- **TASK GOAL**: Return verbatim all lines from the first one in the records to the line with "Task: Click the BC Provider green check icon", both ends kept.

[[ THE DATA open ]]

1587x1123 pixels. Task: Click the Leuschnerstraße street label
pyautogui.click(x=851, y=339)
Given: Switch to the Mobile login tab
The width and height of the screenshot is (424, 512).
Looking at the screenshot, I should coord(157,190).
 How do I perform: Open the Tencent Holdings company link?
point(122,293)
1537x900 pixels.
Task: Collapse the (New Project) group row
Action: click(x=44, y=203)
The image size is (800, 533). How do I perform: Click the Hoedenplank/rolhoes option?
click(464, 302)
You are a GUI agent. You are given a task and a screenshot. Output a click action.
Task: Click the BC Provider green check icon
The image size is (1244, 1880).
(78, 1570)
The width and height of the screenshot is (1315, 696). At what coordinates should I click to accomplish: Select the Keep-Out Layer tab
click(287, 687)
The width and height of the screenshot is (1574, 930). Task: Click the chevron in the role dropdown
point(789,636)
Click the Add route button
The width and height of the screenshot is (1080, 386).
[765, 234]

[[ THE DATA closed ]]

- **WRITTEN REPLY**:
1587x1123 pixels. Task: Click the Leuschnerstraße street label
pyautogui.click(x=851, y=339)
Given: Switch to the Mobile login tab
The width and height of the screenshot is (424, 512).
Looking at the screenshot, I should coord(157,190).
 How do I perform: Open the Tencent Holdings company link?
point(122,293)
1537x900 pixels.
Task: Collapse the (New Project) group row
Action: click(x=44, y=203)
The image size is (800, 533). How do I perform: Click the Hoedenplank/rolhoes option?
click(464, 302)
You are a GUI agent. You are given a task and a screenshot. Output a click action.
Task: Click the BC Provider green check icon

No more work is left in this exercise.